Manevi yön sadece insanlarla sınırlı bir kavram değildir. Hayvan ve bitkilerde de vardır. Hayvan, bitkilerde manevi yön, OTOPAT şeklinde, yaşamaya dönük olarak, içgüdüsel olarak yapılır. Burada bilinçli bir tercih olmadığından, yaptıkları davranışlardan sorumlu değillerdir. İnsanlarda, bilinçsiz yani kaza dediğimiz olaylarla yaptıkları davranışlar için, sorumlu tutulmazlar. Bu davranışlarda kural ihmali varsa, ondan sorumlu tutulurlar. Özetle, Hayvan ve bitkilerde de manevi yön vardır. Ancak bu durum ruh ile ilgili değildir. Bu manevi yön sinirseldir. Sinirsel Davranışlar (İletime Yönelik), bitki ve hayvanların acıyı hissetmeleri, ona göre davranış sergilemeleri şeklinde kendini göstermektedir.

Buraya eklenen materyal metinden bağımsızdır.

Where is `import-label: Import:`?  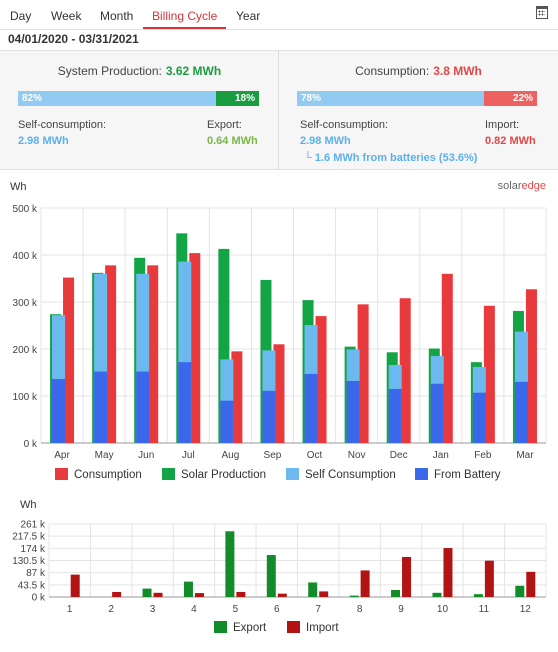 import-label: Import: is located at coordinates (502, 125).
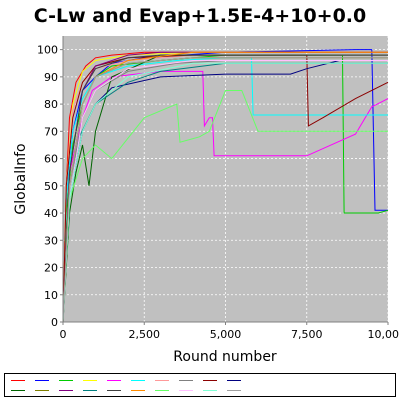  Describe the element at coordinates (145, 334) in the screenshot. I see `x-tick-label: 2,500` at that location.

Bütün savunma sporlarının temelinde, maddi ve manevi gücün birlikte kullanılmasına yönelik çalışmalar yapılması esastır. Çin’de Kung Fu sporcularının, tapınaklara çekilip, orada spor yaptıklarını, filmlerde izliyoruz. Fiziksel Gücün oluşturulmasında, her 2 yön birlikte ele alınıp, geliştirilmelidir. Bunlar birbirinden bağımsız düşünülemez. Bizim manevi yön öğretilerimiz ise, yüce dinimizdir. Bütün dünya insanlığına hitap eden EVRENSEL DEĞER yargılarımız vardır. Bunları insanlığın hizmetine ve dikkatine sunmak, toplumları rahatlatacaktır.